To access Domino resources through OAuth2, use the Bearer token type. Since it does not affect URI and request body, it can access any resources.

For example, if you want to retrieve all the documents in database.nsf using Domino Access Services, send the following HTTP request:

> GET /database.nsf/api/data/documents
> Host: domino1.example.com
> Authorization: Bearer pOiUyTrE...

Following “Bearer” is the access token.

#### When DOAP returns 401 (Unauthorized)

When authentication expires, DOAP returns 401. In this case, please request “update token of access token” with refresh token.

## Appendix

### OpenSSL for Windows

OpenSSL is mostly standard on UNIX (Linux, Mac OSX), but not on Windows. Only source code can be downloaded on the original site. There is no compilation trouble, the binary installer is recommended.

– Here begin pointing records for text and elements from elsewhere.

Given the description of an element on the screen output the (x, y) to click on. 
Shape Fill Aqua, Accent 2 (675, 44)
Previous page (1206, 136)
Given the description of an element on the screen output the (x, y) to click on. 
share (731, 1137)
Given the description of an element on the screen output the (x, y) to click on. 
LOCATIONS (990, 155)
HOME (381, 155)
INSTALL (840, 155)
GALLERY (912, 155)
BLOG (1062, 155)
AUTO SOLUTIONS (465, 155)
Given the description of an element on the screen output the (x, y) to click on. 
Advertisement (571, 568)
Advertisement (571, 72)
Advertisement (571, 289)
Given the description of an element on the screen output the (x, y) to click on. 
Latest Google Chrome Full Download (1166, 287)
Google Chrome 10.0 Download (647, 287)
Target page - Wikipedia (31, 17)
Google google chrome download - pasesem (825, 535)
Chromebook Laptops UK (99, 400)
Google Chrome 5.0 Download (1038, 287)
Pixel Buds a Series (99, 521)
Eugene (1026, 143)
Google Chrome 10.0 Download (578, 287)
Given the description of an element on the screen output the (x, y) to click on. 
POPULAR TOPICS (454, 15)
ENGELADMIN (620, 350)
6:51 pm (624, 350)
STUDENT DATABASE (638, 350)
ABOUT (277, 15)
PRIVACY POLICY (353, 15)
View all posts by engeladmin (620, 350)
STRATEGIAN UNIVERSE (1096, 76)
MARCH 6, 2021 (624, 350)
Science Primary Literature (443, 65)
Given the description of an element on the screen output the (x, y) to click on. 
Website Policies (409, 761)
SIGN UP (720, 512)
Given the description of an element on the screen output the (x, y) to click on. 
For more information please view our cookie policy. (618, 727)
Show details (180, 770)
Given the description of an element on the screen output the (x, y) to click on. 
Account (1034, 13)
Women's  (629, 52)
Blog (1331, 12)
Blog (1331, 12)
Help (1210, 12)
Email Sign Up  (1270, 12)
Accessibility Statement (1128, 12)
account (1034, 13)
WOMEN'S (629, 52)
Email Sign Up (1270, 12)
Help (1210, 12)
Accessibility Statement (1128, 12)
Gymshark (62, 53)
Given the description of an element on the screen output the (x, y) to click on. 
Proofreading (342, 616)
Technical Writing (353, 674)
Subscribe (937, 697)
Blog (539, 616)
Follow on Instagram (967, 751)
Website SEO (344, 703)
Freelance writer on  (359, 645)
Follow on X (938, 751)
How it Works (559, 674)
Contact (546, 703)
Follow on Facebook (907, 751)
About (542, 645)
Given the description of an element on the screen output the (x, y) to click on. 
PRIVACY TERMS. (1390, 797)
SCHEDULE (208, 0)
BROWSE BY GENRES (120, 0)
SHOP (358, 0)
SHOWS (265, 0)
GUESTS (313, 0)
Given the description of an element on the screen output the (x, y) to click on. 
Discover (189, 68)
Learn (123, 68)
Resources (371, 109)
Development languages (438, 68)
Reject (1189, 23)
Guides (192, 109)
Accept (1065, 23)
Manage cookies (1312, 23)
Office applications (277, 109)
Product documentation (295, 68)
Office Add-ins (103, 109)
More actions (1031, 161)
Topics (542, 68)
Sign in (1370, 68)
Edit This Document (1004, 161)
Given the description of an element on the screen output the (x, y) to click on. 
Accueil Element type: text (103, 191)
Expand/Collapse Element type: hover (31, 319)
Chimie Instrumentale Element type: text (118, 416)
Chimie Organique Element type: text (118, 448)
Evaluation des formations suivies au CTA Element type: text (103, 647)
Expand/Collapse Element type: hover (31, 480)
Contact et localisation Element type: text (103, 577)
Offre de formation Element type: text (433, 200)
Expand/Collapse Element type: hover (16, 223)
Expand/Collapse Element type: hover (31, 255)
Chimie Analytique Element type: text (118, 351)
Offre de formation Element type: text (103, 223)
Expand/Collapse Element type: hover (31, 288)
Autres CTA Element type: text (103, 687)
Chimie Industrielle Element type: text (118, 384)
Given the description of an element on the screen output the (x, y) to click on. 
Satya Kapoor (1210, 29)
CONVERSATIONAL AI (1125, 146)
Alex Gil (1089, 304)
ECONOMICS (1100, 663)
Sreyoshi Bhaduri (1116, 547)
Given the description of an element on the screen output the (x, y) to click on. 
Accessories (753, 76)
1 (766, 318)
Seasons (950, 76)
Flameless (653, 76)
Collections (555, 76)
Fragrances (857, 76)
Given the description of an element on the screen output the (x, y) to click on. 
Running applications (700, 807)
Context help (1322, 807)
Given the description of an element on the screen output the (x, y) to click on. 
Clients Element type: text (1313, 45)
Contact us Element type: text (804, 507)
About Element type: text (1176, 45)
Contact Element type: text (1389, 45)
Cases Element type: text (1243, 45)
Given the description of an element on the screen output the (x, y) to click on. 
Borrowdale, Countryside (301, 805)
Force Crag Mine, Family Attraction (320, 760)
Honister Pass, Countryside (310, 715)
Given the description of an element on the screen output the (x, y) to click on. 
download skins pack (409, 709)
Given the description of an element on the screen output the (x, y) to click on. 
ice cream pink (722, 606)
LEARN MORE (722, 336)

### Issue secret key, public key in OpenSSL

  • Command to create a secret key as private-key.pem with 2048 bits
    > openssl genrsa 2048 > private-key.pem
  • Command to create a public key as public-key.pem from this secret key
    > openssl rsa -in private-key.pem -pubout -out public-key.pem

### Other option from OpenSSL for Windows

Sometimes tools for generating keys may be attached to secure communication with the Linux tool package for Windows, terminal application (Tera Term), Git application, etc. Any tools can be used as long as the key can be created (or converted) into PEM format with an RSA key of 2048 bit or more.